Another aspect of a physiological sensor is a manufacturing method comprising the step of cutting a substrate from a length of ribbon cable having a plurality of conductors to form a connector end and a component end of the substrate. The length of the substrate is measured to conform to a particular sensor type. Further steps are stripping a first portion of insulation from the component end to expose a detector contact portion of the conductors and stripping a second portion of insulation from the component end to expose an emitter contact portion of the conductors. Additional steps are attaching a detector and an emitter at the component end so that a plurality of detector leads of the detector are electrically connected to the detector contact portion and a plurality of emitter leads of the emitter are electrically connected to the emitter contact portion. Additional steps are forming a connector at the connector end configured to electrically communicate with a patient cable and mounting the substrate to a retainer configured so that the substrate can be attached to living tissue. In one embodiment the attaching step comprises the substep of crimping the detector leads and the emitter leads onto the detector contact portion and the emitter contact portion, respectively.

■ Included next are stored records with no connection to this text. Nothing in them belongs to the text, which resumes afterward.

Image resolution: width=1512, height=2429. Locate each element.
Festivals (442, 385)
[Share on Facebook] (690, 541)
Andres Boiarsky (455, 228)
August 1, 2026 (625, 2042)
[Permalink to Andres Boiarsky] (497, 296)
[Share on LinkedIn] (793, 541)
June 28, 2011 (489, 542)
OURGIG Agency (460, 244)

In one embodiment, the forming step comprises the substeps of stripping a third portion of insulation from the connector end to expose a connector contact portion of the conductors, disposing a plurality of pins around the connector contact portion, and encapsulating the pins to form a connector housing. In an alternative embodiment, a substep is welding a connector shell around the pins to form a connector housing. The connector contact portion is in electrical communication with the detector contact portion and the emitter contact portion. Another embodiment comprises the further steps of removing an insulation window between the connector end and the component end to expose an ID element contact portion of the conductors, and attaching an ID element within the window so that a plurality of ID element leads of the ID element are electrically connected to the ID element contact portion. Yet another embodiment comprises the further steps of exposing a detector shield conductor at the component end, where the detector shield conductor is embedded within a conductive layer of the substrate extending from the component end to the connector end, attaching a shield to the detector, and electrically connecting the detector shield conductor to the detector shield.

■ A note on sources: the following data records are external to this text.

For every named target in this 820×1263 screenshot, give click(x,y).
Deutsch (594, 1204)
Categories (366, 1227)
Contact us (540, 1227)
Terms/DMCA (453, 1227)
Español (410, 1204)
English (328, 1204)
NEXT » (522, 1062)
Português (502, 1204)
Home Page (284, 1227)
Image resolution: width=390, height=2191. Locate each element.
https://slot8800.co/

Yet another aspect of a physiological sensor comprises an emitter means for transmitting light into tissue, a detector means for receiving light from tissue, a connector means for providing external instrument communication, a ribbon cable means for conducting electrical signals between the connector and each of the emitter and the detector, and a retainer means for attaching the ribbon cable means to tissue. In one embodiment, the physiological sensor further comprising a window means for attaching an ID element to the ribbon cable means. In another embodiment, the physiological sensor further comprises a first shielding means disposed within the ribbon cable means for suppressing electrical noise at the detector. A second shielding means may also be disposed within the ribbon cable means and around the first shielding means for suppressing electrical noise.